The finished product is designed to resemble a leather journal, much like the Chatwinian Moleskin journals that have become fashionable. It sports two camels on the dustwrapper, a one-humped Arabian Dromedary facing the upper cover (west?), and a shorter legged two-humped Asiatic, or Bactrian camel facing the rear cover (east?). ('Bactrian' conjures up images of Alexander the Great . . . .) Chocolate-brown cloth-covered boards with a small, neat typeface in gilt upon the spine. For a dustwrapper designer it must have been a difficult decision to choose from so many images offered up by the text: a statue of Peter Pan (apt that) in Kensington Gardens, a painting by Rembrandt, the labyrinth of Chartres, antiquarian books, the pyramids of Giza, the Rokeby Venus, travel brochures, type blocks, the Hagia Sofia, Venice. . . perhaps tempting for a collage, or shadow-box a là Nick Bantock, but I guess that's been done. So, it is the moleskin journal and camels. The journal is important for it is the framing device of the very novel itself, and the camels are symbolic of Ambrose's imagination. As a youth with a fascination with typefaces, he would copy the lettering on cigarette packages, packages sporting images of camels, a source of imaginative escape and dreams. {Faint trade winds, the Peter Pan image hovers. . .} Ambrose Zephyr retains his youthful imagination, retains his ability to see the past, retains the ability to see far distant shores, conjuring history before his eyes while looking into the past. Ambrose, as adult, is perhaps a representative modern type, reflecting western traits of modernity: a professional nearing 50 years of age, married to a professional, childless, holding onto youthful imagination.
A. Z. over Z. A. These initials appear upon the spine of the dustwrapper. Ambrose Zephyr, and Zappora "Zipper" Ashkenazi, his wife. They reflect high-end fashion and design lifestyles. A childless professional couple living in fashionable London. Their emotions seem refracted, or cooly faceted, condensed within this grand melodrama. Two introverts who, though different (Wuthering Heights is the dullest of books to Ambrose, yet Zipper has lost count how many times she has read the novel), seem to fit like two letters in a devoted space. There is a yin and yang quality to them; a love story, muted in the silences of each other's quiet imaginations. Ambrose has thirty days to live and Zipper has thirty days to die, symbolically that is. Ambrose desires the movement of the old fashioned Grand Tour guided by the 26 letters of the western alphabet, a last chance to visit and revisit the locales of his imagination and his past, A is for Amsterdam, B is for Berlin, C is for Chartres. . . .
Minor characters are gently drawn, like Mr. Umtata, Ambrose's tailor, and an aged Florentine man with failing sight, perhaps the ghost of Ambrose's unattainable senescence.

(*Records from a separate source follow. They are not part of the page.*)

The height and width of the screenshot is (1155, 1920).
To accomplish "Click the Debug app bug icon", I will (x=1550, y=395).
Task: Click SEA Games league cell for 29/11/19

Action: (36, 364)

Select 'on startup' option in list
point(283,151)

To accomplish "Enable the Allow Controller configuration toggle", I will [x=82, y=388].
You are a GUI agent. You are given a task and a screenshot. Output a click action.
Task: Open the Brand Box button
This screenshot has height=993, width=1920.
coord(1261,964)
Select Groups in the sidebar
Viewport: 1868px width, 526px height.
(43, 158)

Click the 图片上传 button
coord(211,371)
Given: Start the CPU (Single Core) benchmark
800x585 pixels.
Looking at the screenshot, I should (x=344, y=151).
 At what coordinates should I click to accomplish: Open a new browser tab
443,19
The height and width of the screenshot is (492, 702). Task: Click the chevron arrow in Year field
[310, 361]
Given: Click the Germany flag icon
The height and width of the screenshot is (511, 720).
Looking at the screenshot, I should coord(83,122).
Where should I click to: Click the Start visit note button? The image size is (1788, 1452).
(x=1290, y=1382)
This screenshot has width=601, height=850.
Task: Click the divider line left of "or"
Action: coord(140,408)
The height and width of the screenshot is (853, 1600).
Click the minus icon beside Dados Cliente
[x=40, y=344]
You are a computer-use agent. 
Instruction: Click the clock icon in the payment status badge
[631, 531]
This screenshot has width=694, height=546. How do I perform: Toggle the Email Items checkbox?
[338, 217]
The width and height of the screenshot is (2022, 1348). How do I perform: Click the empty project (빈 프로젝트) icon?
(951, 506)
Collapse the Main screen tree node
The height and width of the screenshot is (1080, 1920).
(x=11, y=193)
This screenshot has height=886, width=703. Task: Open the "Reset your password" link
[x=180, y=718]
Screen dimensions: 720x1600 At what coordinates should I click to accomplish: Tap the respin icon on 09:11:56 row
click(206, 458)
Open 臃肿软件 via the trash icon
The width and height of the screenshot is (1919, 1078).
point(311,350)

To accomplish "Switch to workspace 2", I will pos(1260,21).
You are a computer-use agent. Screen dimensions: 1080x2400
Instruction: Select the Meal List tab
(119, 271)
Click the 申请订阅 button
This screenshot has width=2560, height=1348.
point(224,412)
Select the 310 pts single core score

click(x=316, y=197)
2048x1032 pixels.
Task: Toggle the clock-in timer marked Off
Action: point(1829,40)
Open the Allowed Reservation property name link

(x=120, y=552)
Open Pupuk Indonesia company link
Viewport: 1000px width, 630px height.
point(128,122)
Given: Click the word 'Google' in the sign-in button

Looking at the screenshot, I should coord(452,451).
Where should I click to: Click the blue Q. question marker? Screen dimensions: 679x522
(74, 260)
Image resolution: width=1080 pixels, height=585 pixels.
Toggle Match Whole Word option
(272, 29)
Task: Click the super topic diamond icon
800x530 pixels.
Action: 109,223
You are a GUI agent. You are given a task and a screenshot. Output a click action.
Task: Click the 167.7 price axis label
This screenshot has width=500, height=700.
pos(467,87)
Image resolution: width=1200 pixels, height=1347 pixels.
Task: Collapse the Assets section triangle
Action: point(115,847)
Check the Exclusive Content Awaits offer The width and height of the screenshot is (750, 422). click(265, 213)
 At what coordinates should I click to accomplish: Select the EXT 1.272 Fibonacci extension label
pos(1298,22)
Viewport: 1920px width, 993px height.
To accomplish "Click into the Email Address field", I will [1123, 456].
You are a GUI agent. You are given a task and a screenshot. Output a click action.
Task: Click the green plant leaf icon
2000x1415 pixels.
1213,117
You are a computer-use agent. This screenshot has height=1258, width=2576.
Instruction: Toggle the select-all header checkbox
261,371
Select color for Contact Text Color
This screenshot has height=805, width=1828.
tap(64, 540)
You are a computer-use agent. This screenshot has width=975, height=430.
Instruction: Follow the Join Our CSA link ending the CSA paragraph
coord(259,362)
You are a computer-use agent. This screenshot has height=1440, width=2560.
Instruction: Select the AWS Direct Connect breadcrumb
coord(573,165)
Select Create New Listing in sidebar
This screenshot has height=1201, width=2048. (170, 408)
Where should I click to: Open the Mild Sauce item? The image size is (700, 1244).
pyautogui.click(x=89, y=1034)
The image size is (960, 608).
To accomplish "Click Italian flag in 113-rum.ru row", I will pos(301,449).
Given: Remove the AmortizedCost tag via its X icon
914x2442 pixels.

It is a clever, well-constructed, laconically written novel, and upon finishing, one naturally returns to the beginning for in the end is the beginning.
The typeface chosen for the book is Filosofia, a typeface designed in 1996 by Zuzana Licko (yes, two z's and two a's). A typeface described as being able to provide "good readability in smaller text sizes." Seems apt for the novel itself.